連載コラム

葉山考太郎の「新痛快ワイン辞典」 Vol.20 2019_07_19

葉山考太郎先生が1999年に出版した『辛口・軽口ワイン辞典』(日経BP社)の続編です。ワインに関する用語が、葉山先生特有の痛快な語り口で解説されています。今回は、「フ」で始まる語の上編をお届けします。

【見出し語について】
(1) アルファベットで始まる語はカタカナ表記で配列した。【例】AOC⇒エー・オー・シー
(2) シャトーやドメーヌが付くものは、それを除いた見出し語で収録した。【例】シャトー・ラヤス⇒ラヤス、シャトー
(3) 人名は、「姓+名」で収録した。【例】ロバート・パーカー⇒パーカー、ロバート



■ふ■上編

フィーヌ (Fine)
フランスのワイン生産地で作るブランデーのこと。マールと似ているが、マールはブドウの絞りカスで作り、フィーヌは余ったワインを蒸留する。フィーヌの方が高級そうだが、値段は少し安め。稀少価値はフィーヌの方が圧倒的に高いので、フィーヌを見たら「ヘェー、珍しいですねぇ」というと通の雰囲気が漂う。(関連項目:マール)

フィアスコ (fiasco)
イタリアのキアンティで見かける藁苞のワイン壷。ブルゴーニュのボトルのように首が長く、胴体が膨れている。ワイン冷蔵庫で保管する場合、立てねばならず寝かせられないので、意外に不評なのは可哀そう。英語の「fiasco」には、「大失敗」の意味もあり、日本語なら、「ワイン壷」と「ド壷」か?

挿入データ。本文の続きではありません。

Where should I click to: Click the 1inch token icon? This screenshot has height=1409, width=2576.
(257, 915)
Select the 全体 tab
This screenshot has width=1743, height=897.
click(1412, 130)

フィギュア・スケートのこうこく(フィギュア・スケートの広告)
1998年度NHK杯国際フィギュア・スケートの会場で不思議な広告を見た。スケート・リンクの壁に「Bordeaux Wines」と大書した広告があり、何とその右隣に、「Tasaki」と書いた広告があった。「ヘェー、さすがソムリエ世界一の田崎さんだなぁ」と思っていたら、「Tasaki」は、「田崎真珠」のことだった。単なる偶然にしてはできすぎ?

ふいてますね(噴いてますね)
熱でワインが膨張し漏れた状態。ネックの下のネバネバを見ると、プロは反射的に「噴いてますね」と言う。噴いたワインはオダブツの可能性があるが、プロは「熟成が早まって、今がピークだ」と言いながら美味いと飲んでしまう。19世紀中頃までコス・デストゥルネルが、帆船で赤道を超えインドへ行って帰っただけのワインの評判が良かったのと同じか? レストランでは客に見せる前にネバネバを拭くので、首が異常にキレいなボトルは噴いていたかも。(関連項目:コス・デストゥルネル、鼻血、鼻水)

フィニ、レオノール (Leonor Fini)
1952年のムートン・ラベルを描いたフランス人画家。いわゆる、若く美しくて反抗的な女流画家。センスが良くてリベラルを目指す日本の女性月刊誌が好んで取り上げる三大女流画家が、マリー・ローランサン、タマラ・ド・レンピッカとこの人。薄物を着た女性を好んで描いたので、ローランサン同様、同性愛を噂された。超級美人で、お面をつけたカッコイイ写真がたくさん残っている。永井豪の古典漫画、『デビルマン』はこの写真がヒントらしい。フィニがムートンのラベルに描いた絵の真ん中にある顔は、ルイ・ジャドーのトレード・マークに雰囲気が似ている。

フィフス・ボトル (fifth bottle)
750mlボトルの英米での呼び方。文字通りの意味は、「5分の1ボトル」で、1ガロン(3,785ml)の約1 / 5 であるところから来た。日本では、ブテイユとか、レギュラー・ボトルと呼ぶ。(関連項目: 1ケース、キャール・ボトル、720ml)

フィルターろんそう(フィルター論争)
ワインの瓶詰め時にフィルターをかけるかどうかの論争。推進派、ヒュー・ジョンソンは「クリーンなワインにはフィルターが必要。そうしないと、微生物が残り二次発酵の危険性がある」と著書で書く。一方、「フィルターはワインの個性を奪う」と考えるロバート・パーカーは、『ワイン・アドヴォケイト』誌でフィルターをかけたワインを無条件に大減点するという大人気ない強硬手段に出た。二人は犬猿の仲で、互いに相手を意識している。(関連項目:ヒュー・ジョンソン、ロバート・パーカー、パーカー化)

フィロキセラ(バイオ・タイプA)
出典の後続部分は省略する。